— BEGIN —
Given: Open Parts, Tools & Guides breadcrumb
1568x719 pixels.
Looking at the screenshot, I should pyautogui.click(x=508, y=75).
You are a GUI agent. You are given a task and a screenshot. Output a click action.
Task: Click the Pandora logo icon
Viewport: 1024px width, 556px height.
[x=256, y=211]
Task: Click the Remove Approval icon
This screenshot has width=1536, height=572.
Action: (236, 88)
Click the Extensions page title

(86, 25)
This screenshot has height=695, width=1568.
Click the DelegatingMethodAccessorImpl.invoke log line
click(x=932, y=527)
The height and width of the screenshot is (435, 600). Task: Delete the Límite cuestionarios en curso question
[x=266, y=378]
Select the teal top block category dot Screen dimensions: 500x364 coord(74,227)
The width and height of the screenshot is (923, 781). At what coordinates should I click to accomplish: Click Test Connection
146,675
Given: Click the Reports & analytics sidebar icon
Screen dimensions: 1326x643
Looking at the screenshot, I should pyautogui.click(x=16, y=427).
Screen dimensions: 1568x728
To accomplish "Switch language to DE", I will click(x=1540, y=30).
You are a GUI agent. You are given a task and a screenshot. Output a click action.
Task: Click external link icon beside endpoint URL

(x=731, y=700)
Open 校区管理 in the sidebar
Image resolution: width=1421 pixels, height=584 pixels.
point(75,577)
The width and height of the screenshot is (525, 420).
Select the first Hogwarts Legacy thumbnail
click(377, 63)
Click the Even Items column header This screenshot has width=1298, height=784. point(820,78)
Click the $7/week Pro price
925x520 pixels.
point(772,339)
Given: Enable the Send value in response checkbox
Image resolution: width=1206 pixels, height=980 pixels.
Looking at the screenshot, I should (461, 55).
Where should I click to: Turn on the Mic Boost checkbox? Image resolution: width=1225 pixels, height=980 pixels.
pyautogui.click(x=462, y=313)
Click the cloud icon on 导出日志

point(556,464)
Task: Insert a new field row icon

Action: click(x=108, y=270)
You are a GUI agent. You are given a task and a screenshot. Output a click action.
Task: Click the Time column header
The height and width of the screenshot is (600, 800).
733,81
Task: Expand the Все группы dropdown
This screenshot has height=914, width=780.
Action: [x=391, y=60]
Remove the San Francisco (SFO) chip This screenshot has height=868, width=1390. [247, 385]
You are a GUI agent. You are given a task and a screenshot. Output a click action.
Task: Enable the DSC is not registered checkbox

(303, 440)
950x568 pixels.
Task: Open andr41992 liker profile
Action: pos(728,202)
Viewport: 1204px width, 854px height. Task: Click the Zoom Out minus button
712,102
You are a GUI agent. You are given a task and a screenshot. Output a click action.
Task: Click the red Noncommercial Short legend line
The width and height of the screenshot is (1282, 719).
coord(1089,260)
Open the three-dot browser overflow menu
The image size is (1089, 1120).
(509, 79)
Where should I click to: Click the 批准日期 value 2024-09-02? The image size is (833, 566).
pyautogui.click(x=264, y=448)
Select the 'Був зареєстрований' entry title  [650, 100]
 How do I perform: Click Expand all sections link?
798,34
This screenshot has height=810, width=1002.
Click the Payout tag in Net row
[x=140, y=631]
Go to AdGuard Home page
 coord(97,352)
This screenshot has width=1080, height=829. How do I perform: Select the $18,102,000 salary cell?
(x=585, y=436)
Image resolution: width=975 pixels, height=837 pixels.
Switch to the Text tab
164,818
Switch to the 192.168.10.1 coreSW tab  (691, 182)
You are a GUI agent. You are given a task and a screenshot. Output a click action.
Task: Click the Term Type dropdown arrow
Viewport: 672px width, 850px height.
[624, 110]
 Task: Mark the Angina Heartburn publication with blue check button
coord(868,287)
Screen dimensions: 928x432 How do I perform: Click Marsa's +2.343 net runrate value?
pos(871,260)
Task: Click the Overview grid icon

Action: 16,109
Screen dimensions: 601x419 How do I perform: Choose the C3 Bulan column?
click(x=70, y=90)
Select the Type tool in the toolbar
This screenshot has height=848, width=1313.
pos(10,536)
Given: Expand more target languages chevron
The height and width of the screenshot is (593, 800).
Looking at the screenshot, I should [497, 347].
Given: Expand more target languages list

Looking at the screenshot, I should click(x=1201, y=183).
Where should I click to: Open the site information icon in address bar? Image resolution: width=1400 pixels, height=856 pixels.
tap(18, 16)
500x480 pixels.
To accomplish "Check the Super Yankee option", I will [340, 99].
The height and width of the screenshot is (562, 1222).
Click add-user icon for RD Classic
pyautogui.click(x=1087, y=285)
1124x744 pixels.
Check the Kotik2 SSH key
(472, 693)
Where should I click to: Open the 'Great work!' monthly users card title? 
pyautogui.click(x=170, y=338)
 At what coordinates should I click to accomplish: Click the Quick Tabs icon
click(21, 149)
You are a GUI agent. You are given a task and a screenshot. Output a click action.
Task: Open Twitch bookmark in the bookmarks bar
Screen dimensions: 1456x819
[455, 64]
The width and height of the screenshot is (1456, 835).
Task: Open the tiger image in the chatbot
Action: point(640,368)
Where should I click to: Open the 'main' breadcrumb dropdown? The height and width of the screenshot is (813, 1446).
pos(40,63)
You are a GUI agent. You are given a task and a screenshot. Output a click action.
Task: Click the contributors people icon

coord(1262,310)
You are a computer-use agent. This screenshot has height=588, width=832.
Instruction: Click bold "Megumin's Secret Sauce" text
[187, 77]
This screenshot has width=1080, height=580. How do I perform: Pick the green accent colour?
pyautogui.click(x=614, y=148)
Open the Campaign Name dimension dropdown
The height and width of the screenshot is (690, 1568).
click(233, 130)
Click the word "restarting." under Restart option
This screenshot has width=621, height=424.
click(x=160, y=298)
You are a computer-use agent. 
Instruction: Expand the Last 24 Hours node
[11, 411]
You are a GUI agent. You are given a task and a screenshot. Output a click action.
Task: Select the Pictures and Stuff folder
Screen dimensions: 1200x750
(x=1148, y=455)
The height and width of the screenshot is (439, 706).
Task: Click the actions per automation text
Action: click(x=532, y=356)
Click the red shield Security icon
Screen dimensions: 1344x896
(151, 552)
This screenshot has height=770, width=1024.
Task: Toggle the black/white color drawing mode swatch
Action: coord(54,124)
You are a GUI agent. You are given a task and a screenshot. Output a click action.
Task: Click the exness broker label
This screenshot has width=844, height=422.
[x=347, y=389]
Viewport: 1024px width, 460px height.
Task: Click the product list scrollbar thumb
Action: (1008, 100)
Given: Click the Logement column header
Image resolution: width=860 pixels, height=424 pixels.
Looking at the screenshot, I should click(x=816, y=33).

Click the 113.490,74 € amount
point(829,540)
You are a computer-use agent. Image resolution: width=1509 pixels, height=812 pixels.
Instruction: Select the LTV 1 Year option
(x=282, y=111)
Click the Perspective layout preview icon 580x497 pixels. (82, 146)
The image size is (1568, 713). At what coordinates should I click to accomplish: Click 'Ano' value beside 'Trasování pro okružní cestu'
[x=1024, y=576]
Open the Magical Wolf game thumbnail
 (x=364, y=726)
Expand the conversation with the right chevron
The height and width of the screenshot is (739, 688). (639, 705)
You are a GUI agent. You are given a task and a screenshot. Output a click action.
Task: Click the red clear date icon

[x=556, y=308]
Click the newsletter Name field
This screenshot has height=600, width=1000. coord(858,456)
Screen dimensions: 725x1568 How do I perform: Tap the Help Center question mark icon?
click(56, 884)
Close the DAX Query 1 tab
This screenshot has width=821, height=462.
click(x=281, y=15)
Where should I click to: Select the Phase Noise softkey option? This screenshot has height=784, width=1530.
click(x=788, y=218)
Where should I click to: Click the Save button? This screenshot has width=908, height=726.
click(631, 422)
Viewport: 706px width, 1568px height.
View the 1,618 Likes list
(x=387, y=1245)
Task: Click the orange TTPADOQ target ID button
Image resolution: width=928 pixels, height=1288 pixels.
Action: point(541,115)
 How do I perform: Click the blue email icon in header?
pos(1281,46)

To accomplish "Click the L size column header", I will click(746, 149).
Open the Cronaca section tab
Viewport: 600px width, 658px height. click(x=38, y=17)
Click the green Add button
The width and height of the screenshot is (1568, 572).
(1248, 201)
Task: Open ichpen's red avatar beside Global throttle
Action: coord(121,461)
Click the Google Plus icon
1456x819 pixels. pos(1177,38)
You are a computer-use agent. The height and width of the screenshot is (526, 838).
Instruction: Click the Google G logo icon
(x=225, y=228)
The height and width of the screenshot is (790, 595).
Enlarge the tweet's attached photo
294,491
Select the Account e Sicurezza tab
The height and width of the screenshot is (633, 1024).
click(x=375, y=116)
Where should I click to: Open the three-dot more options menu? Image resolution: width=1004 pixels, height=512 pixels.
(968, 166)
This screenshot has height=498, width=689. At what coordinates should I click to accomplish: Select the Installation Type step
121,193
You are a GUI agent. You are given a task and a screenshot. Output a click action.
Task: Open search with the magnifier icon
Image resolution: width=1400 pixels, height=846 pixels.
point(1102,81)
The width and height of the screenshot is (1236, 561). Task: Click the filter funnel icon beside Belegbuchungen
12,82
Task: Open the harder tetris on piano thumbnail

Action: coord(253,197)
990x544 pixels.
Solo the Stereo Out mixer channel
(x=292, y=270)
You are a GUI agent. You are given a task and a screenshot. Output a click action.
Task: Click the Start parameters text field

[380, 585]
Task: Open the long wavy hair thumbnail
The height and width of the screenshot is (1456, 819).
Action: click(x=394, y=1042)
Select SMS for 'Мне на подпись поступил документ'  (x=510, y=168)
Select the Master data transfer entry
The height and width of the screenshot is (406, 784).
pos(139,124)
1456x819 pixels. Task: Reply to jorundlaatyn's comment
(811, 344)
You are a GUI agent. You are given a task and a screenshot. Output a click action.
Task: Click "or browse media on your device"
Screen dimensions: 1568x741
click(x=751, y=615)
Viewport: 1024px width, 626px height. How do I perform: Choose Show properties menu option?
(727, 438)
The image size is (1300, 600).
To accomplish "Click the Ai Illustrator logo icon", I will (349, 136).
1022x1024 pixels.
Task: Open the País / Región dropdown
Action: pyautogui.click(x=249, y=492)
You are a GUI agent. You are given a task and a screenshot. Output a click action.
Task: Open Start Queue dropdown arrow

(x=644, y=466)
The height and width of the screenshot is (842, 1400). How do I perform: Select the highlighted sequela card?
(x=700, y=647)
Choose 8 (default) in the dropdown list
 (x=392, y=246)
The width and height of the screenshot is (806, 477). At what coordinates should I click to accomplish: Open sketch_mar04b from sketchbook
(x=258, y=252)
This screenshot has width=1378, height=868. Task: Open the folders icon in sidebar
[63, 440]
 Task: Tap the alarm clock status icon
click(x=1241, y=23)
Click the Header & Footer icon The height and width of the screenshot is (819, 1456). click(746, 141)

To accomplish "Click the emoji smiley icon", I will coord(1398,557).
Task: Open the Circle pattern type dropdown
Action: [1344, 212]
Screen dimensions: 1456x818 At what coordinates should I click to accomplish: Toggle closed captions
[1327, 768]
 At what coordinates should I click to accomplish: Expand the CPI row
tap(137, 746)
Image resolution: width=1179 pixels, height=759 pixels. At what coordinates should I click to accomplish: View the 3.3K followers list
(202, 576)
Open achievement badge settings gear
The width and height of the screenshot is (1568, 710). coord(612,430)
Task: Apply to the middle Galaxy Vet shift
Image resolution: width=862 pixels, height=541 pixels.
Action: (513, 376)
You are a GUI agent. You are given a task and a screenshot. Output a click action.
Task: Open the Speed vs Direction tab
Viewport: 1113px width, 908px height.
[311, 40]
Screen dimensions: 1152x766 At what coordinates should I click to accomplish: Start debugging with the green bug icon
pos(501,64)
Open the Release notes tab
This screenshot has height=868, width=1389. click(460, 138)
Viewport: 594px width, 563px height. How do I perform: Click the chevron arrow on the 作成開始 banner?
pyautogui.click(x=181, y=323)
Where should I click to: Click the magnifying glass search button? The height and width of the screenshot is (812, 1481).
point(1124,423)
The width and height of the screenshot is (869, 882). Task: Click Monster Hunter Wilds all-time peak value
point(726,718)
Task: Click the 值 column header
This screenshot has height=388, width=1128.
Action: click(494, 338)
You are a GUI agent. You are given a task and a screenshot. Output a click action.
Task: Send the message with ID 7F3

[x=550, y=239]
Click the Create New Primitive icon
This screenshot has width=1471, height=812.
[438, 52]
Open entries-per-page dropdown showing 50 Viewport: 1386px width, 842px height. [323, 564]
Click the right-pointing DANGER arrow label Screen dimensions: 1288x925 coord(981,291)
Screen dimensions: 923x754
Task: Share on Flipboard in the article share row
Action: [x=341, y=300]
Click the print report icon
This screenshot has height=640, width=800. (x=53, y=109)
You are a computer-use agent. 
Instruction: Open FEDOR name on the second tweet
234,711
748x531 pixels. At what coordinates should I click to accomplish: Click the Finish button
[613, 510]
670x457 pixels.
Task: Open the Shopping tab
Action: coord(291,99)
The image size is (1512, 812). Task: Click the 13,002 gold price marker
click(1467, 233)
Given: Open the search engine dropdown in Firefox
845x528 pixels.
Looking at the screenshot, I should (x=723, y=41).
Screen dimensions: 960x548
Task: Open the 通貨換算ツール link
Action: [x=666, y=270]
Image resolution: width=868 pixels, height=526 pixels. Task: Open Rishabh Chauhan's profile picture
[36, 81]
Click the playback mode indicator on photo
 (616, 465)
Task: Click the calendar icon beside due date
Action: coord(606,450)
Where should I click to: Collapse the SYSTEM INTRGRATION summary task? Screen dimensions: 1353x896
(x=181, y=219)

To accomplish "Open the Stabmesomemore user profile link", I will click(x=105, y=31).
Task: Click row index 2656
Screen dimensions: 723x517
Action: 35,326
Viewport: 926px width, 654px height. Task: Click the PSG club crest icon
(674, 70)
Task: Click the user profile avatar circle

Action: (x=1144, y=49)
— END —
§ EXERCISE REQUIREMENTS
Can you duplicate the data from the line containing "Task: Click the Remove Approval icon" through the line containing "Select the teal", inclusive, reproducing each line precisely?

§ REPLY TO THE EXERCISE
Task: Click the Remove Approval icon
This screenshot has width=1536, height=572.
Action: (236, 88)
Click the Extensions page title

(86, 25)
This screenshot has height=695, width=1568.
Click the DelegatingMethodAccessorImpl.invoke log line
click(x=932, y=527)
The height and width of the screenshot is (435, 600). Task: Delete the Límite cuestionarios en curso question
[x=266, y=378]
Select the teal top block category dot Screen dimensions: 500x364 coord(74,227)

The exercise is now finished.